By Lee Clements, Head of Sustainable Investment Solutions
It’s boom time for sustainable investing. But as assets flood into ESG-oriented products and strategies, a simultaneous boom is underway in regulation. Predictably, the drafting of that regulation is triggering differences of opinion and vigorous lobbying by the various stakeholders, creating uncertainty for the investment managers to whom the new rules will apply.
The uncertainty and complexity involved can make it appealing for investment firms to disengage and adopt a wait-and-see stance. But we would argue that, while the endpoint may not be in sharp focus, the intention is clear—and there is work that can usefully be done now to prepare.
Currently, the European Union is ground-zero for the tussle over sustainable finance regulation. The European Commission’s Action Plan for Financing Sustainable Growth has triggered a number of regulatory initiatives, most notably the EU Taxonomy and the Sustainable Finance Disclosure Regulation (SFDR).
The former is a list of those economic activities which contribute to the EU’s environmental goals, namely climate change mitigation, climate change adaptation, sustainable use of water, the transition to a circular economy, pollution prevention and control, and biodiversity protection.
The EU will require companies to disclose, from 2023, the extent to which they earn revenues from these activities, and financial services providers will have to disclose, from the start of next year, whether and how they use the Taxonomy to assess the sustainability of underlying investments. The intent is that it should help drive capital towards these environmental goals.
So far, the EU has only produced a draft taxonomy for its climate objectives, but even this has proved contentious. Ten member states have objected, primarily to the exclusion of natural gas from the taxonomy’s ‘transition’ category. And more than 46,000 submissions to a consultation process were received by end the of last year. The Commission has delayed publication of the taxonomy and has yet not indicated when it will emerge.
Similarly, the Commission is facing headwinds with its SFDR rules. Introduced in 2019, the SFDR requires investors to show how the integrate sustainability into investment decision making, and the extent to which their activities have adverse impacts on people and planet.

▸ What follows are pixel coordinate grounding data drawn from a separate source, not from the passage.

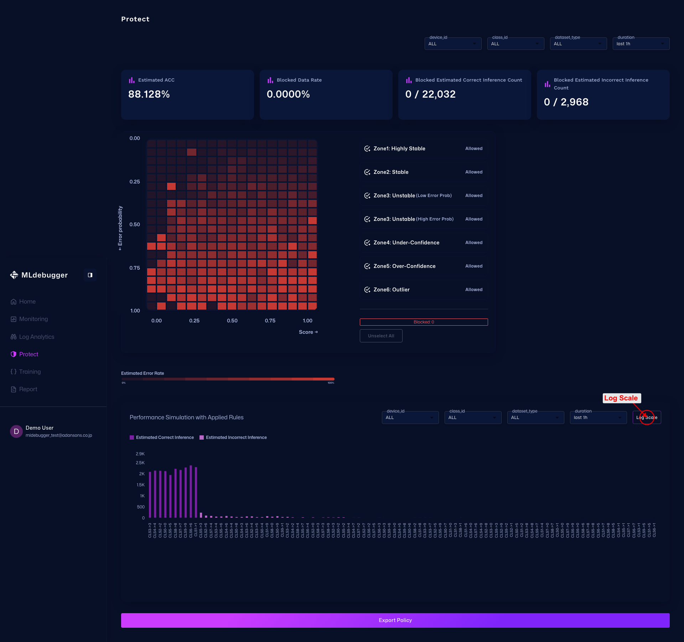Click the Unselect All button
The width and height of the screenshot is (684, 642).
click(x=381, y=336)
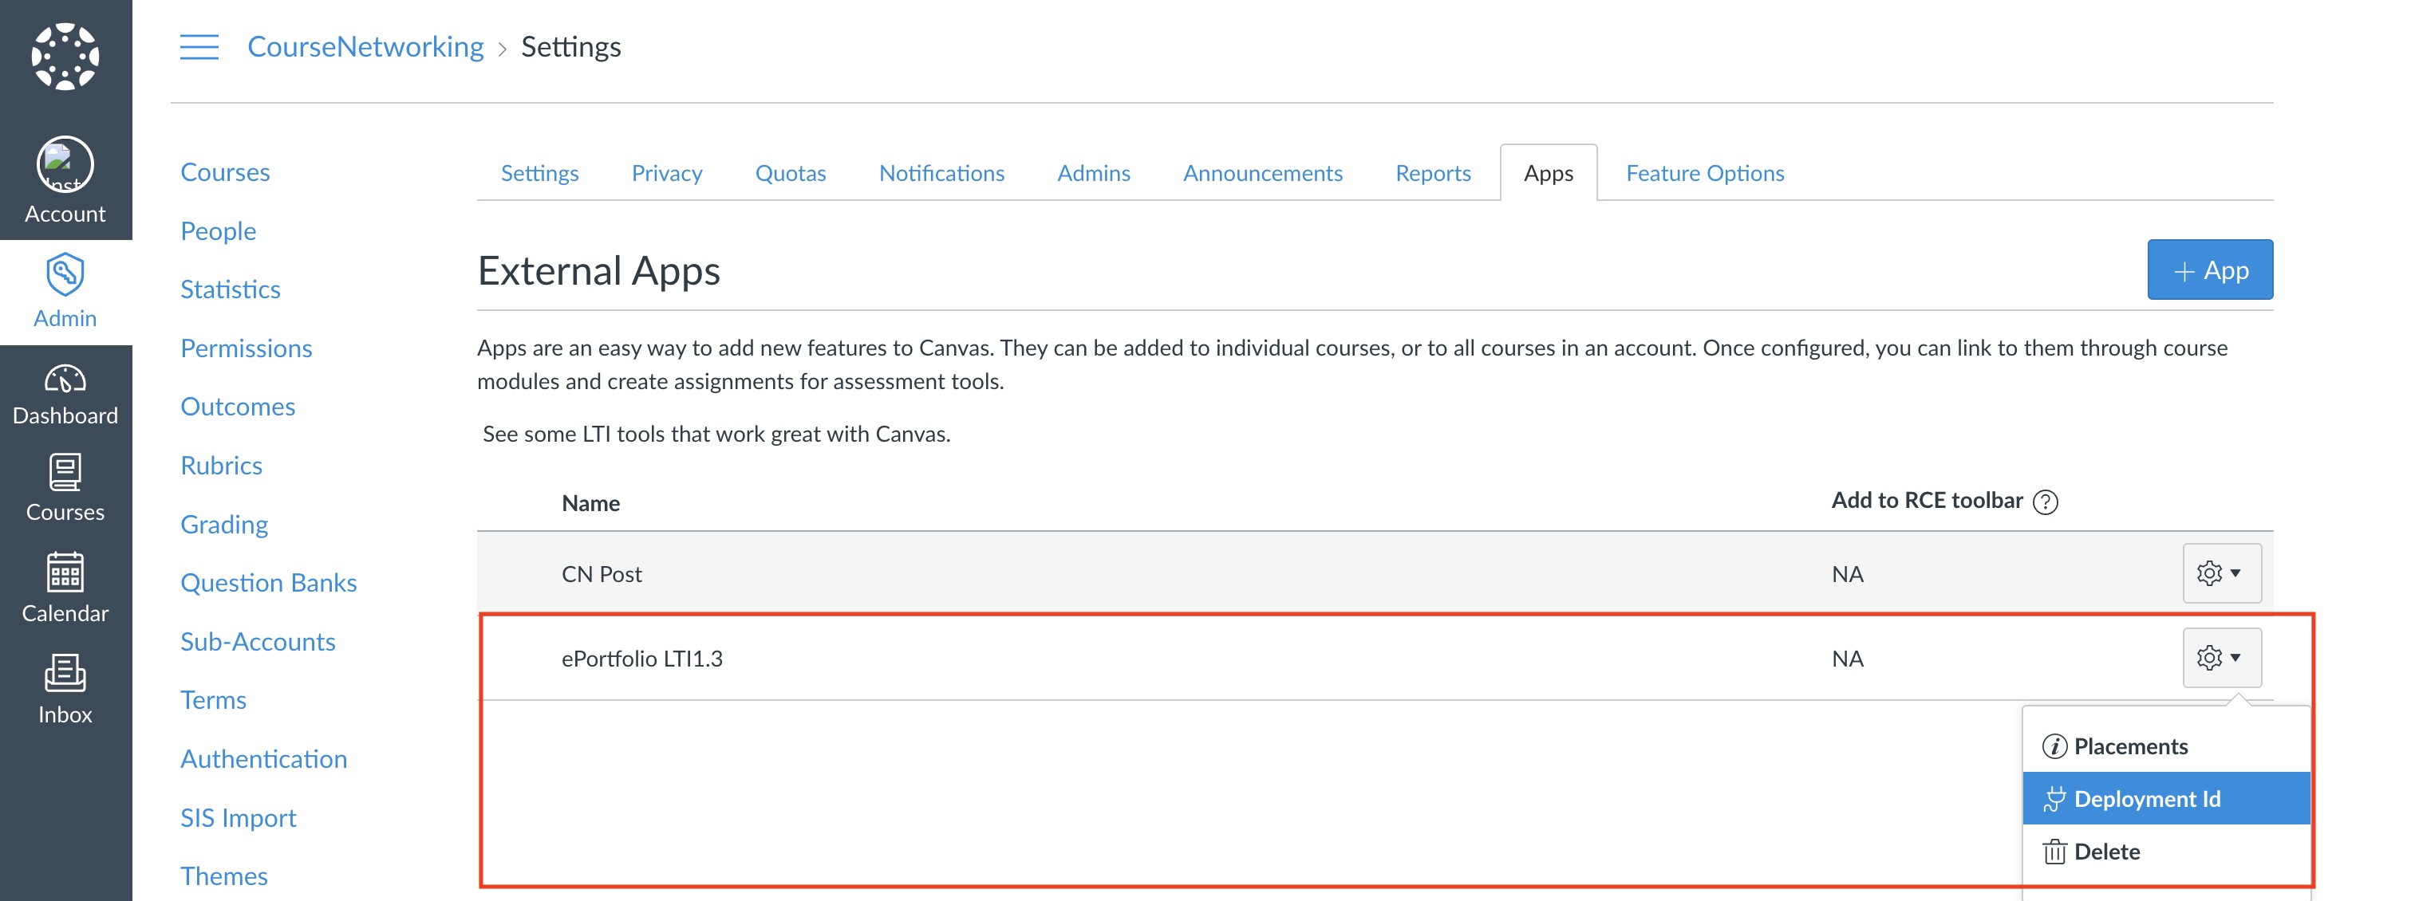This screenshot has height=901, width=2411.
Task: Choose Delete from the gear menu
Action: (2106, 851)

Last October, it was forced to delay the introduction of the underpinning technical standards from March 2021 to late this year or early 2022. Since then, it has been reported that it plans to reduce the number of ESG indicators that financial services groups covered by the regulation will have to report against. Industry groups had criticized the earlier proposals as unworkable, although campaign groups disagreed.
In many regards, including regulation, the EU is ahead of the US, where regulators appointed by the Trump Administration showed little interest in sustainable finance. This is likely to change as President Joe Biden replaces the leadership of key agencies such as the Securities and Exchange Commission. Expect similarly vigorous lobbying from industry groups and campaigning organizations.
Investment managers might be forgiven for throwing up their hands at the drawn-out and complex process of drafting sustainable finance regulation. This would be a mistake. While there is ongoing dispute about the exact destination, the direction of travel is clear.
Opinions, and regulations, will change about exactly what is and is not sustainable. The timeframe for some new rules may be unclear. But the industry faces significantly enhanced disclosure. Investors will be expected to report ESG indicators. Underlying this disclosure is the expectation that investment managers will have to better understand the sustainability implications of the investments they are making.
Depending on the size of an investment firm and the extent of its commitment to sustainable finance, there may well be a case for diving into the lobbying effort in one direction or another. But regardless, it is important for investment managers to begin preparing for a regulatory environment where sustainability is high up the agenda.
It's vital to recognize the importance of a taxonomy, or a classification system, that can identify companies engaged in the transition to a green economy. Since 2009, we have been working on Green Revenues data to identify companies with green economic activities. The associated FTSE Russell Green Revenues Classification System (GRCS) provides definitions on green products/services in 10 sectors, 64 subsectors and 133 microsectors, which has a significant alignment with the EU Taxonomy.
The starting point should always be a clearly articulated sustainable investment philosophy and set of investment policies, which most institutions have already have in place. In the spirit of ‘if you can measure it, you can manage it’, they should ensure they have systems, data and analytics needed to collect, disseminate and disclose sustainability information, which is at the heart of most disclosure-based regulations. Smart investors can then understand the ESG and climate characteristics of their portfolios, allowing them to quickly react to upcoming regulations as well as more effectively address stakeholder concerns and build robust, sustainability focused investments.